DATA EXCERPTS Block Start

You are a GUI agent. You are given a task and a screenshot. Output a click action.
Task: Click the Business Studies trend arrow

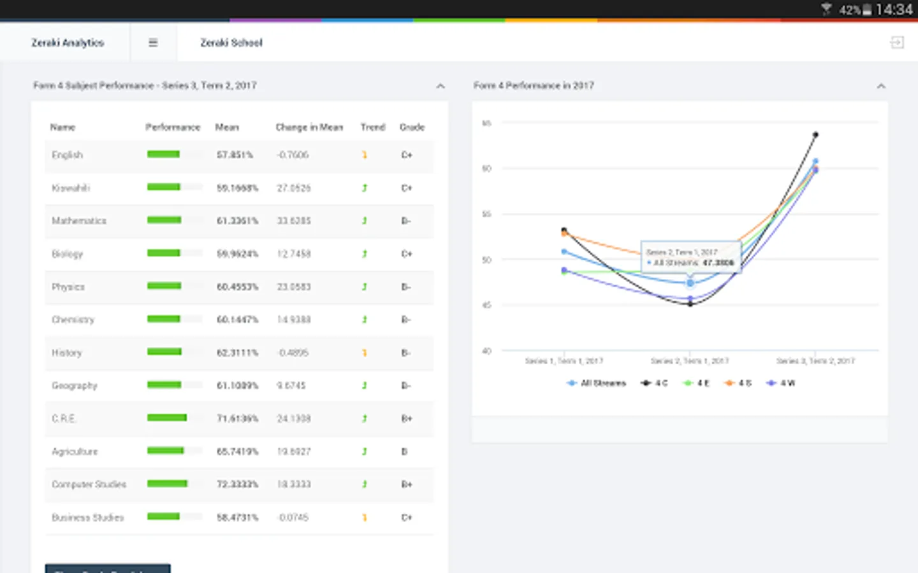[365, 518]
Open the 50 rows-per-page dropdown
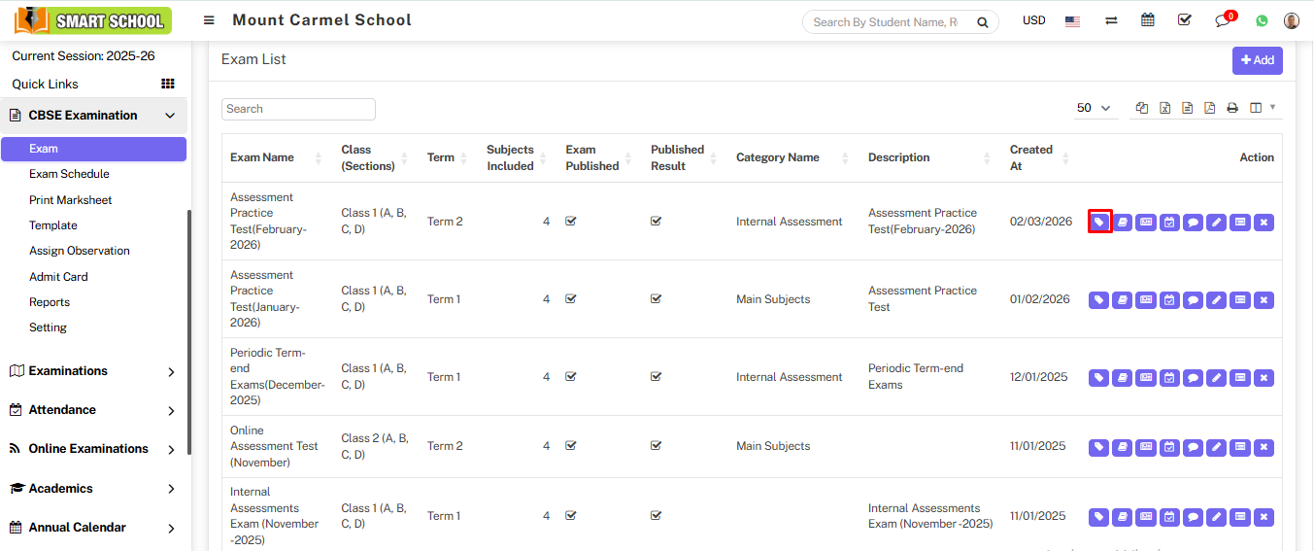This screenshot has height=551, width=1314. click(x=1094, y=108)
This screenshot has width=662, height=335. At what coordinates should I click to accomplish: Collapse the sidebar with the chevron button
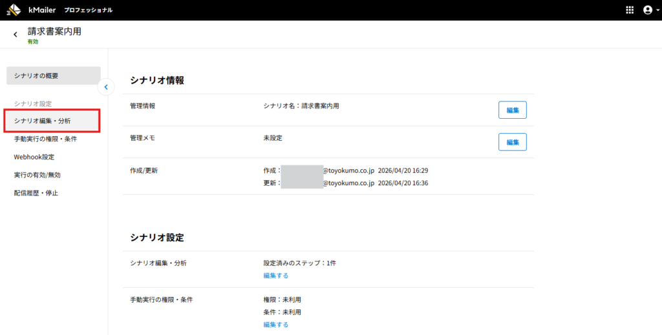tap(106, 86)

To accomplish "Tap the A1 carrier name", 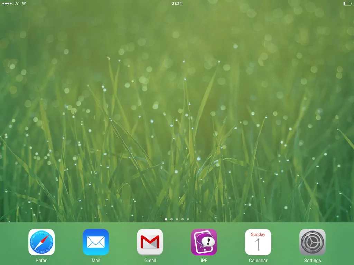I will point(18,3).
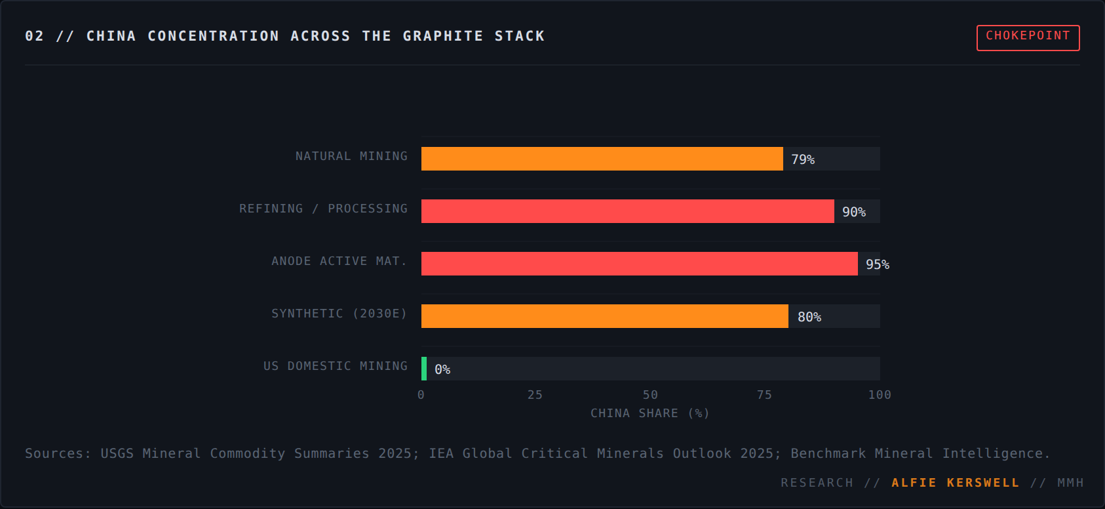
Task: Click the Sources citation line
Action: (x=537, y=453)
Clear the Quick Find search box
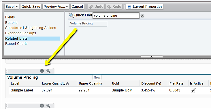The height and width of the screenshot is (109, 211). 142,16
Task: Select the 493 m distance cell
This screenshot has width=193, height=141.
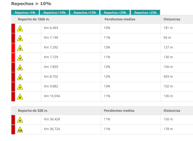Action: [x=177, y=77]
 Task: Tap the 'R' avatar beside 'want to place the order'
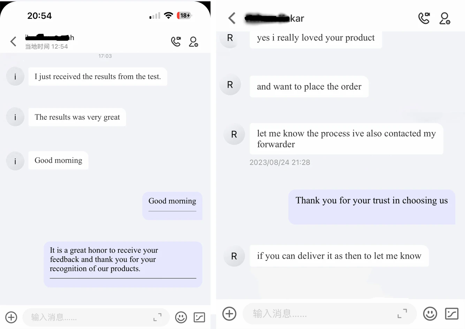click(x=230, y=85)
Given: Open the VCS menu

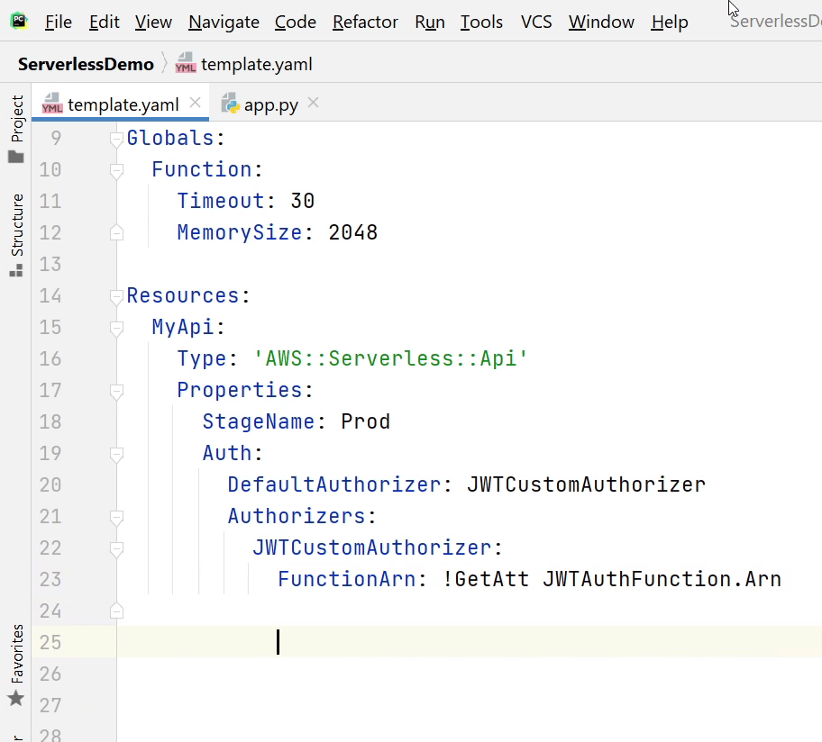Looking at the screenshot, I should coord(536,22).
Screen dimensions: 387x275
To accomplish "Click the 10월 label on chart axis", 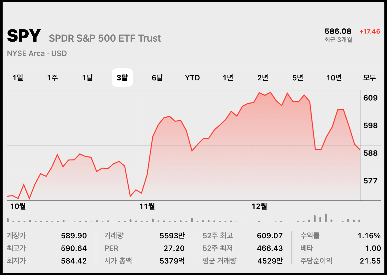I will (x=18, y=206).
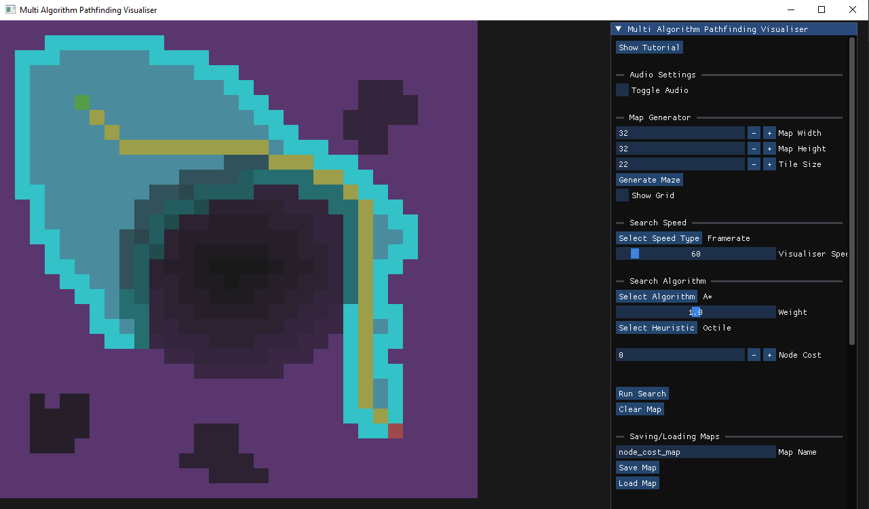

DATA EXCERPTS Block End

**WORK TO BE COMPLETED:** What should come back is an exact copy of the lines above from the line with "This screenshot has width=193, height=141." to the line with "Screen dimensions: 387x275", both included, minus the pictures.

**ANSWER BOX:**
This screenshot has width=193, height=141.
Action: [x=177, y=77]
 Task: Tap the 'R' avatar beside 'want to place the order'
click(x=230, y=85)
Given: Open the VCS menu

Looking at the screenshot, I should coord(536,22).
Screen dimensions: 387x275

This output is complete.